Sainsbury’s needs to announce a firm intention to make an offer or walk away before the expiry of the Takeover Panel’s ‘put-up-or-shut-up’ deadline later today. It is understood the pair would try to agree a price before the deadline but may ask the panel for an extension to thrash out final details.

Sainsbury’s chief executive Mike Coupe moved to reassure investors such as the Qatar Investment Authority, which owns a quarter of the supermarke­t group, that he will not overpay for Home Retail.

But fund manager Schroders, which has a 20pc stake in Home Retail, has urged Sainsbury’s to table 165p per share, above the 150p that the supermarke­t chain was hoping to offer. A Sainsbury’s spokesman declined to comment.

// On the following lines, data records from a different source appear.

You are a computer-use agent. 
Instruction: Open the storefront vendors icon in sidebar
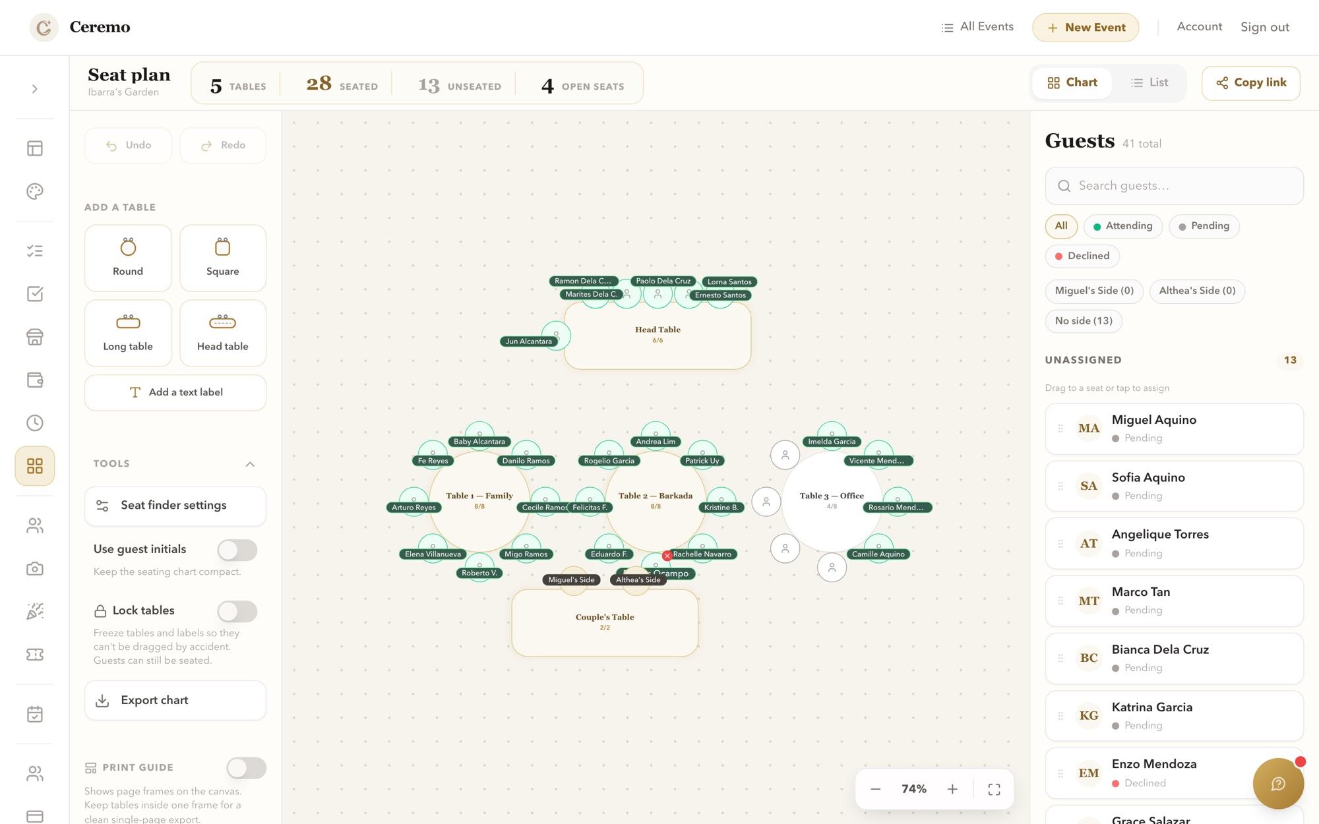pyautogui.click(x=35, y=337)
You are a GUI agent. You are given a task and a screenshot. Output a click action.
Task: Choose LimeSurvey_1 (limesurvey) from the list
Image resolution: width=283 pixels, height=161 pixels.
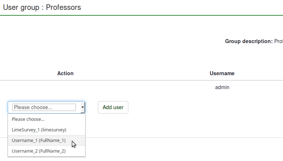pos(39,130)
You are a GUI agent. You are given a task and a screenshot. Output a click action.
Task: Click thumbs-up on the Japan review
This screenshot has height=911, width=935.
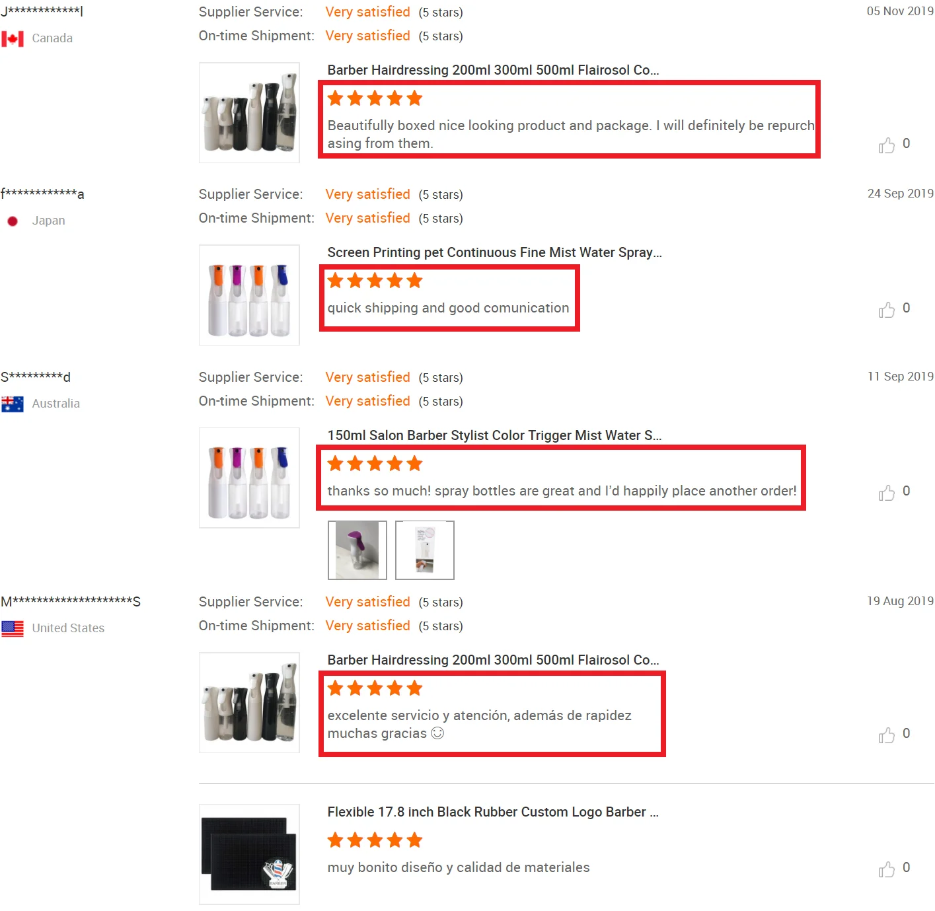[887, 310]

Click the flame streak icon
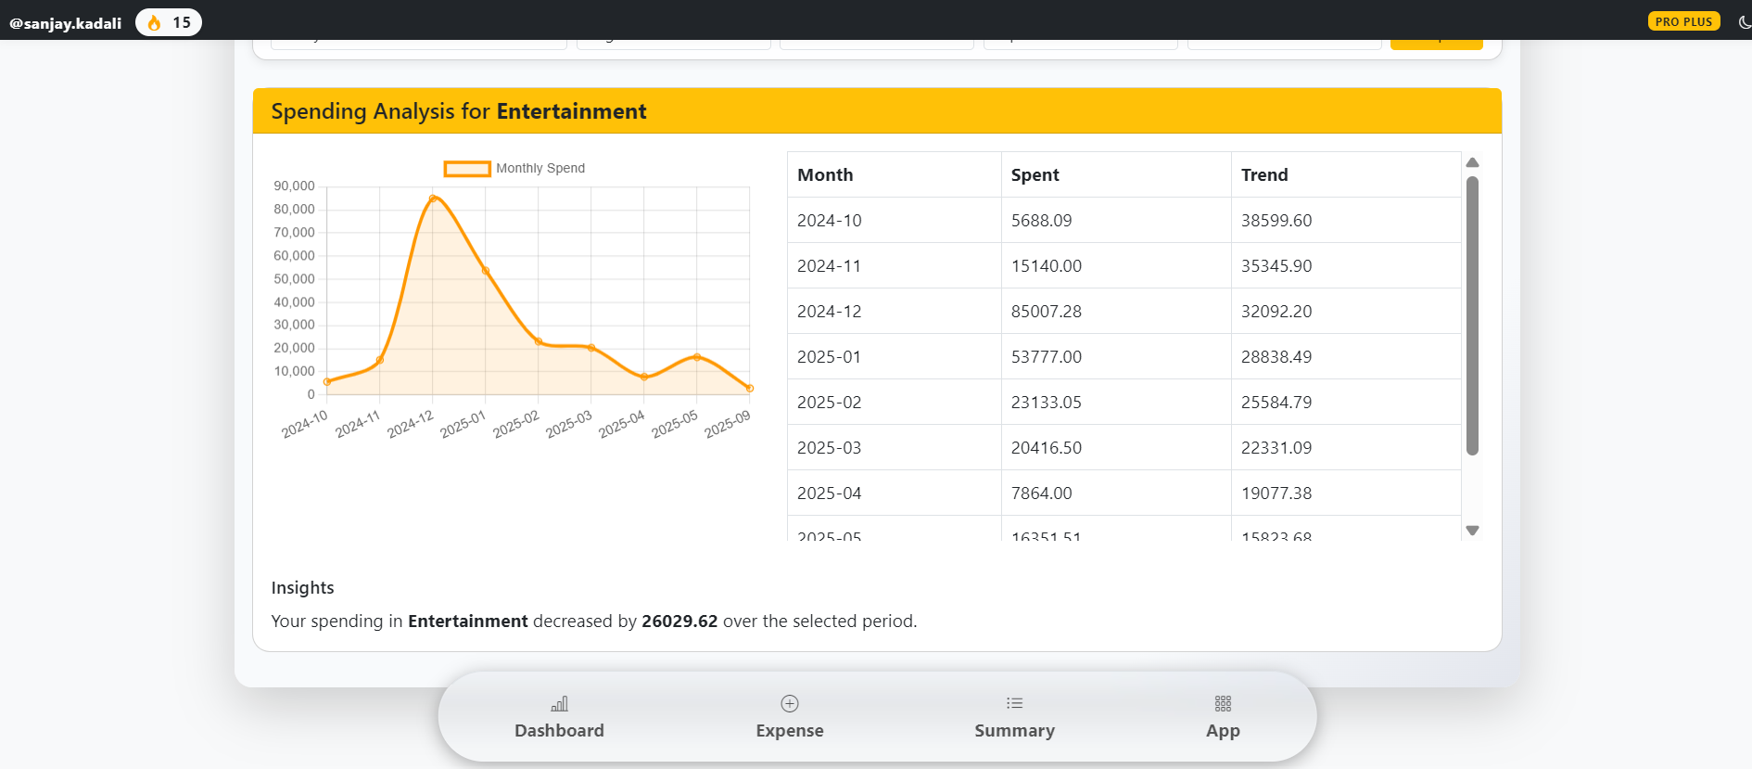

Home Retail rejected Sainsbury’s initial approach in November last year, but has since agreed to sell its other main retail business, DIY chain Homebase, to Australian conglomera­te Wesfarmers for £340m – paving the way for the sale of the rest of the group. Sainsbury’s shares shed 0.5p to 244.6p.

Elsewhere, speculatio­n continued to circulate about more merger and acquisitio­n activity in the drug industry following a string of deals including Shire’s swoop for blood disorder specialist Baxalta.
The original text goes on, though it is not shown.